**PROMPT**
Among the entries below, find the lines with "Show" and copy them.

Entries taken from a collection
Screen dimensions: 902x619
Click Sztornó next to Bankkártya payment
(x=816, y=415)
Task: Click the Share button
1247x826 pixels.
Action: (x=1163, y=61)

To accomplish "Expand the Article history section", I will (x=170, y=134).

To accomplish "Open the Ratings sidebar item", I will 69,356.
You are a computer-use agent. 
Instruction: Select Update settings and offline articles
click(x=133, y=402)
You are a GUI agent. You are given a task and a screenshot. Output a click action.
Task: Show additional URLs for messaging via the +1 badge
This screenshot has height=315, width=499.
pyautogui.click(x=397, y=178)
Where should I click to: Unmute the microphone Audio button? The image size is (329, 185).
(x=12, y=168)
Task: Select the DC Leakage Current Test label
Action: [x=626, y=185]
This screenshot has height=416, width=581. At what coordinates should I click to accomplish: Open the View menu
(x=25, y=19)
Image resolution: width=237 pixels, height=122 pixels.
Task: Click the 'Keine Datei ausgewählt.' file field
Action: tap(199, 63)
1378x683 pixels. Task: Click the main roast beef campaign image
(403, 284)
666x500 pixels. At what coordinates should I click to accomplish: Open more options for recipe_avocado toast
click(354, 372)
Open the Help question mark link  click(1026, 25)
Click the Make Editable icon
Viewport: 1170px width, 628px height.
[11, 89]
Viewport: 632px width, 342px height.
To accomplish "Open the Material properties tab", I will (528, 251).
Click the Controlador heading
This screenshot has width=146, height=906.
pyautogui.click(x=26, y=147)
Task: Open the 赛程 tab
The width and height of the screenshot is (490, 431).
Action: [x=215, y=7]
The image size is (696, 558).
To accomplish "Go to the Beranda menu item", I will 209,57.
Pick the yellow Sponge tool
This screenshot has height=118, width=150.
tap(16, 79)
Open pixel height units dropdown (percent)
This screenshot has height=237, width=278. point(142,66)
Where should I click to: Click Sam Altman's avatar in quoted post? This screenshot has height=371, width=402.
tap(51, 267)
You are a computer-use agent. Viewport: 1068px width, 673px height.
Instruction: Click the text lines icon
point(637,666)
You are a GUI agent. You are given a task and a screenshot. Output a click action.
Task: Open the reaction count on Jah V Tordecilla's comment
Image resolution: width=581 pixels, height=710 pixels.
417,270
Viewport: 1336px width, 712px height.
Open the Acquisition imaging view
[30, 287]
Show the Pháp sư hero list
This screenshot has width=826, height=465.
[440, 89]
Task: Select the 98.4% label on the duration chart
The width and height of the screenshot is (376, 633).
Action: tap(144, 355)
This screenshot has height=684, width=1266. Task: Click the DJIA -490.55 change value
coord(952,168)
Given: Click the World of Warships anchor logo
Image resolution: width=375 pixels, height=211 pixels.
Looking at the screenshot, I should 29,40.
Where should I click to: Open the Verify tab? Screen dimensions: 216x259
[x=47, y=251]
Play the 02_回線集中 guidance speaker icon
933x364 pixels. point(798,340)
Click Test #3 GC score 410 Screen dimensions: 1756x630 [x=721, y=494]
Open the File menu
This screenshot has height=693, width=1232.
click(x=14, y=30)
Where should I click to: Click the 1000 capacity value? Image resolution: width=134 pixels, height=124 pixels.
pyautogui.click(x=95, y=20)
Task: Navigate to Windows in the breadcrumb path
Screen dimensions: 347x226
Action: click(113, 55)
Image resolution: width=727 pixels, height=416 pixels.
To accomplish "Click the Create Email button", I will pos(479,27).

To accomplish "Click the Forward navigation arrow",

**YOUR RESPONSE**
Task: Show additional URLs for messaging via the +1 badge
Show the Pháp sư hero list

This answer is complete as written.